Al contrario, sosteneva Omodeo, “a chi non abbia la mente ottenebrata da passioni e non sia ignaro di storia appare evidente che mai, dopo il periodo normanno, l’isola ebbe una fioritura simile a quella del libero Stato italiano, quando il nostro naturale ingegno trovò più vasto campo per affermarsi, e uomini di Sicilia diressero la politica, la magistratura, le grandi assemblee politiche del Regno d’Italia”. Bisognava fare l’opposto di quanto voleva il separatismo: riprendere, nella sua purezza, il grande ideale mazziniano: “la Patria unita nel consorzio di tutte le patrie libere; l’unità italiana nella confederazione europea, che consolidi l’equilibrio continentale, consacri nell’armoniosa collaborazione di molti popoli dalle molte lingue la civiltà europea che fin ora è stata la luce del mondo” (cfr. Adolfo Omodeo, “Libertà e storia. Scritti e discorsi politici”, Torino, Einaudi, 1960, pp. 129-130).
La Sicilia ha festeggiato recentemente il sessantaquattresimo anniversario dello speciale Statuto di autonomia, approvato con regio decreto legislativo 15 maggio 1946, n. 455. Le prime elezioni dell’Assemblea regionale siciliana si sono tenute il 20 aprile 1947. Non è colpa di Garibaldi se le istituzioni autonomistiche hanno dato così discutibile prova di sè, in un periodo sufficientemente lungo da poter essere valutato storicamente. Non è colpa di Garibaldi se, quando ancora non esisteva la Corte Costituzionale, l’Alta Corte per la Sicilia, con sentenza del luglio 1948, ha dichiarato l’illegittimità costituzionale di una disposizione di quella stessa legge costituzionale 26 febbraio 1948, n. 2, con cui lo Statuto Siciliano è stato convertito in legge costituzionale.

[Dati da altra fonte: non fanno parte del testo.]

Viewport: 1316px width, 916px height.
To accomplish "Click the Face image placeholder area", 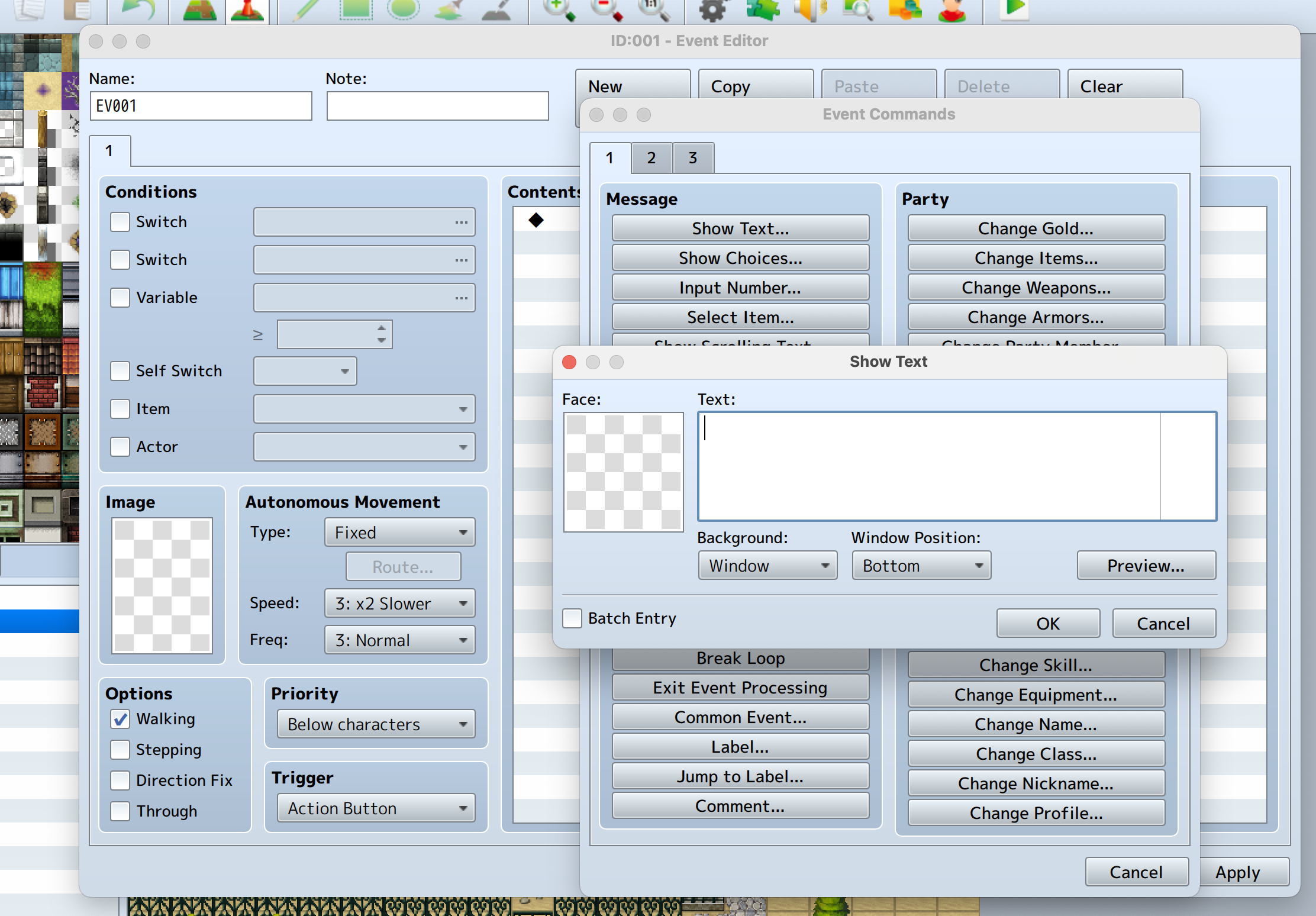I will coord(621,472).
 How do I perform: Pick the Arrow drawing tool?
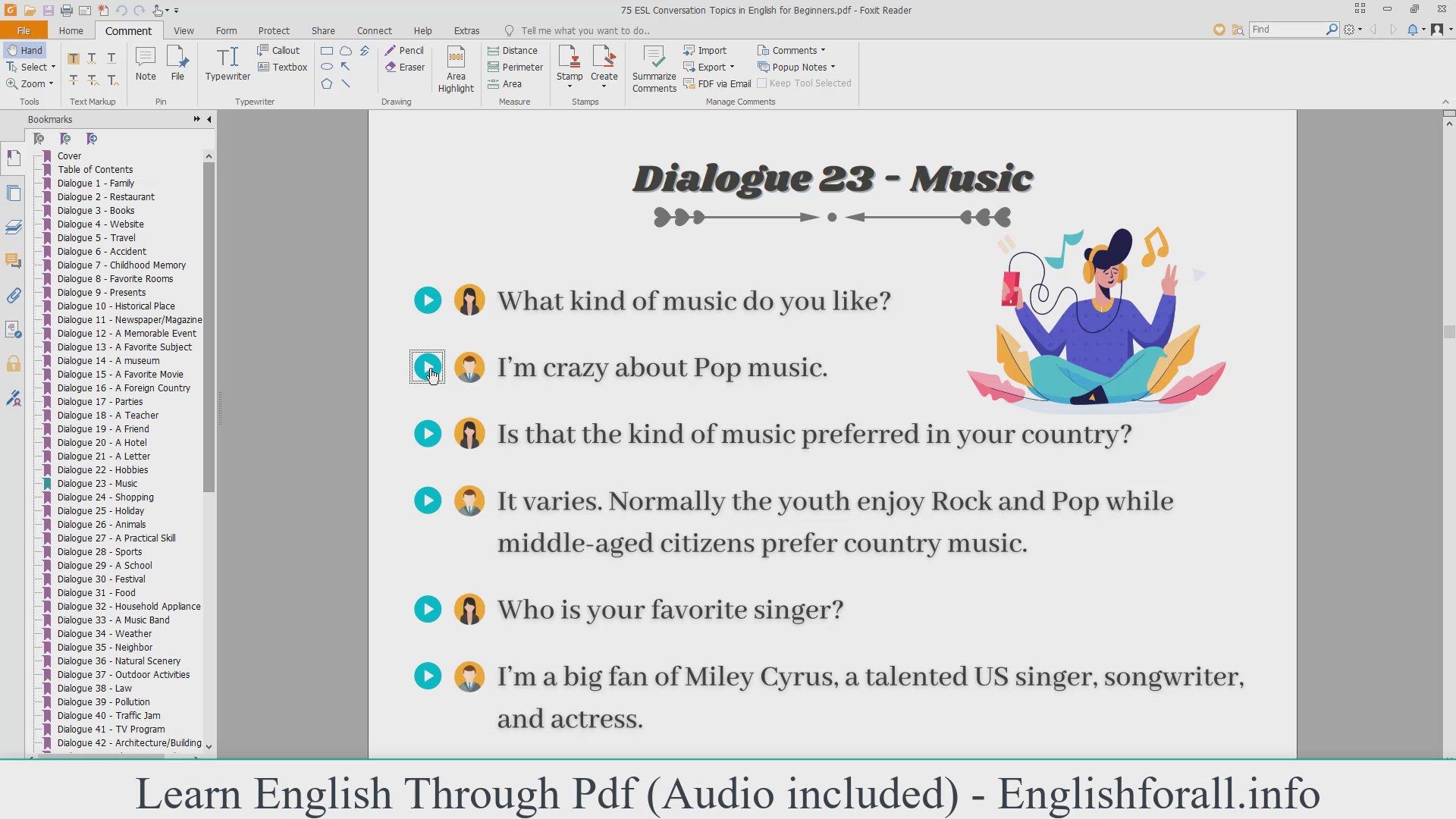point(346,67)
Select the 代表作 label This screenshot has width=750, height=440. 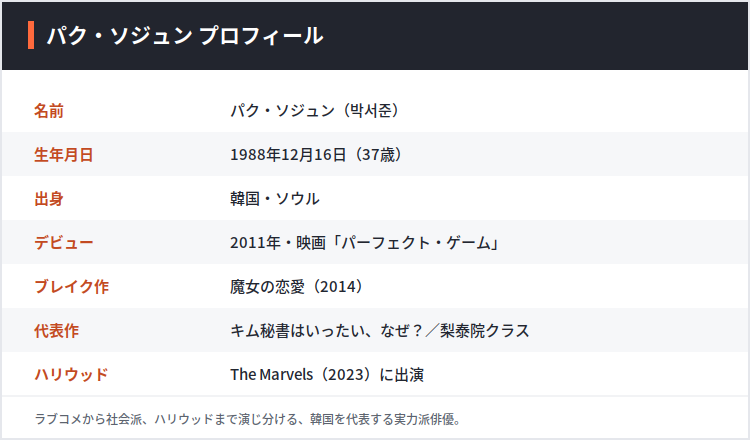point(56,330)
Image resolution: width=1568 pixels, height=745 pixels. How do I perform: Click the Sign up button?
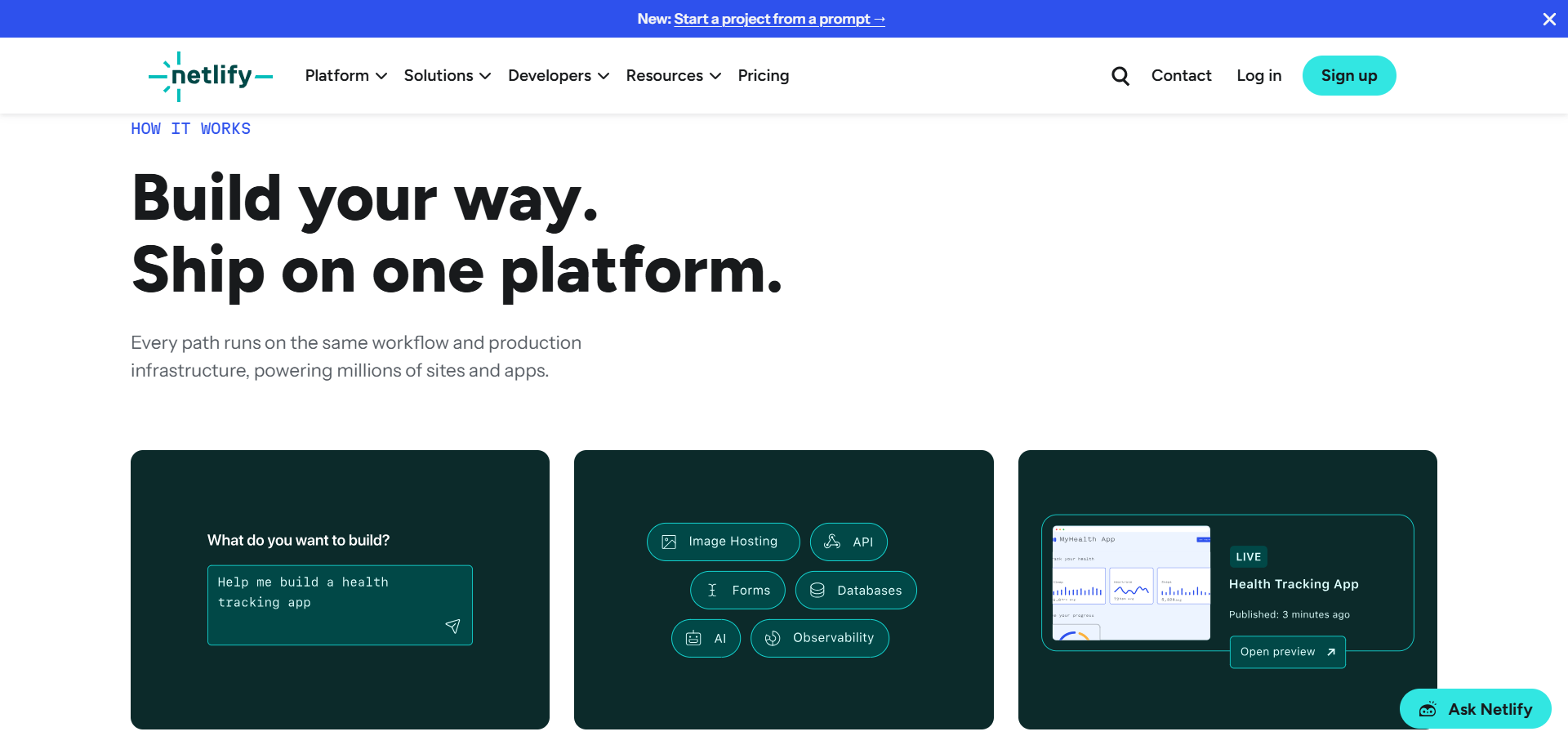coord(1348,76)
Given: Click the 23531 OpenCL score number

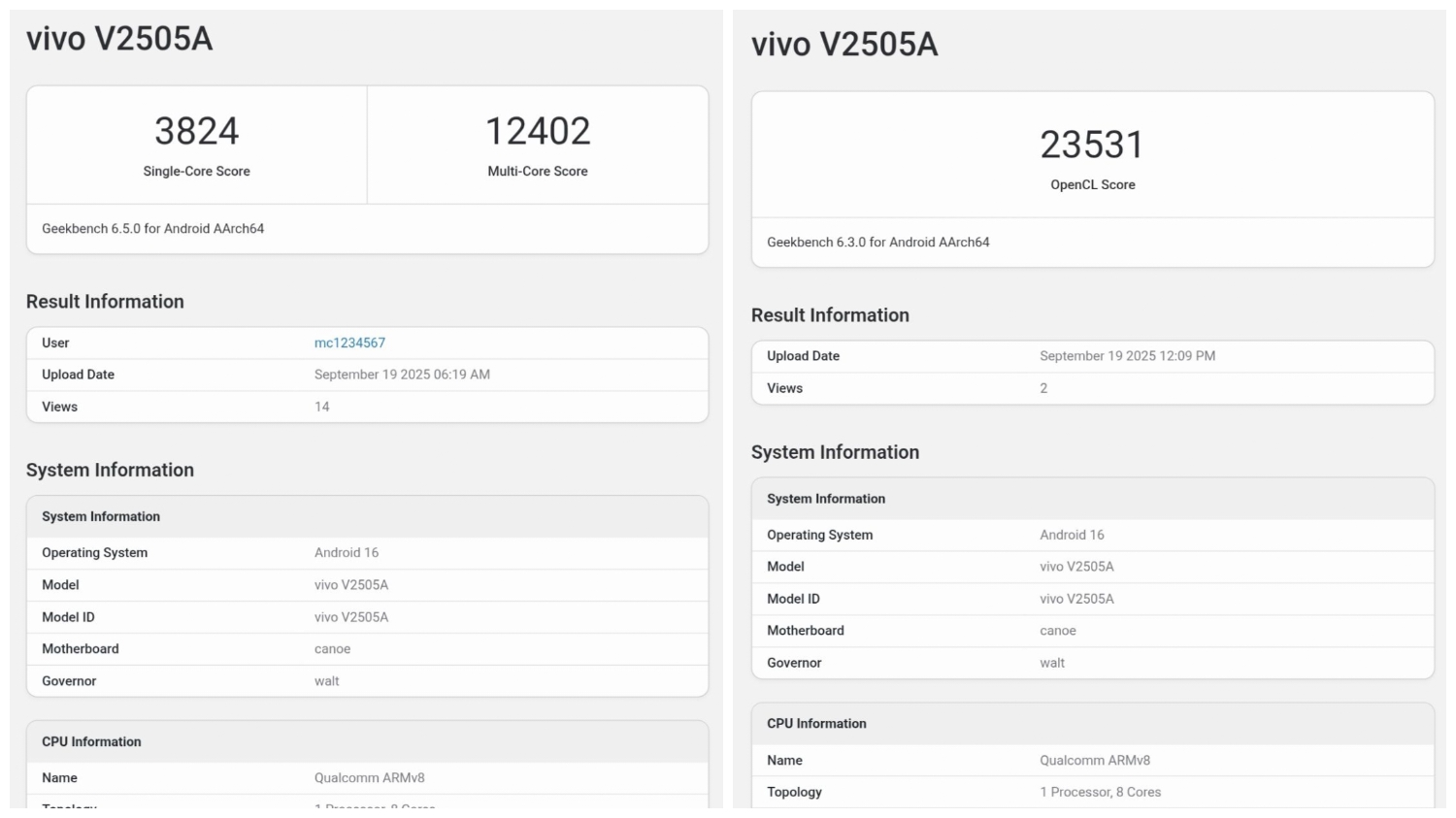Looking at the screenshot, I should point(1092,145).
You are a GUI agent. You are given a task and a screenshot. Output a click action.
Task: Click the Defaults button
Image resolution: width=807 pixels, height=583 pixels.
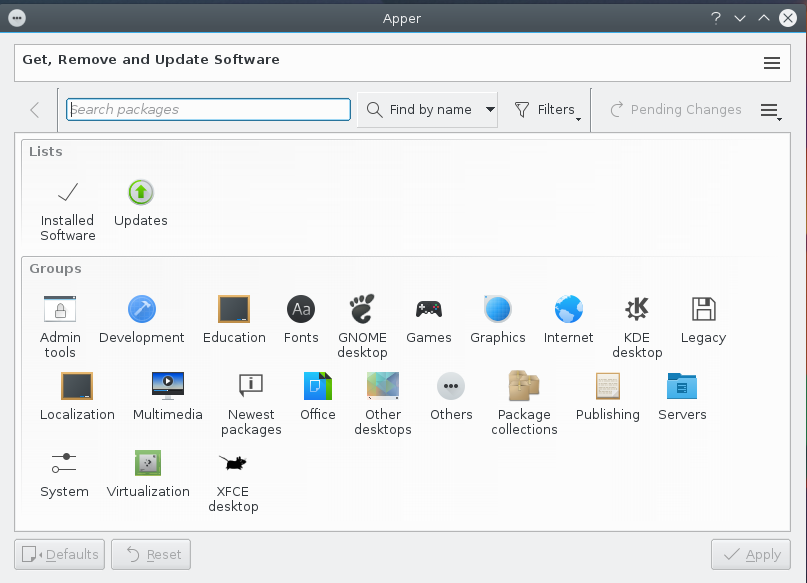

Tale disposizione prevedeva che, nel rispetto della procedura di revisione costituzionale, entro il termine dei successivi due anni, sarebbero state apportate le opportune modifiche allo Statuto per armonizzarlo con le norme della Costituzione della Repubblica, scritta ed entrata in vigore successivamente. Il mancato coordinamento fu un drammatico errore politico, di cui portano piena responsabilità quanti affermano l’assurda tesi che lo Statuto sia frutto di un accordo, su un piano paritario, fra la Sicilia e lo Stato italiano.

Non è colpa di Garibaldi se oggi non si è capaci di gestire correttamente il ciclo dei rifiuti e grandi città, come Palermo, sono sporche, maleodoranti ed esposte al rischio di insorgenze sanitarie.
Sappia Miccichè che gli esseri umani non sono tutti uguali, nei gesti e negli atteggiamenti. Alcuni conservano grata memoria dei loro antenati diretti e, comunque, delle precedenti generazioni. Si sentono legati al passato da saldi vincoli ideali e culturali. Le parole possono offendere e dividere; in particolare, le parole che tendono a negare quanto per altri merita rispetto, affetto, venerazione. Parole siffatte scavano fossati che nessun interesse politico poi potrà colmare. E’ una questione d’onore; almeno questo Miccichè dovrebbe essere in grado di capirlo.
Cavalcare il sicilianismo forse farà prendere qualche voto; ma, con certezza, ne alienerà altri in modo irrimediabile.
Come già Ruggero Settimo anch’io mi definisco “italiano, nato in Sicilia” e quando vedo una statua di Giuseppe Garibaldi sorrido, come si sorriderebbe a un vecchio amico.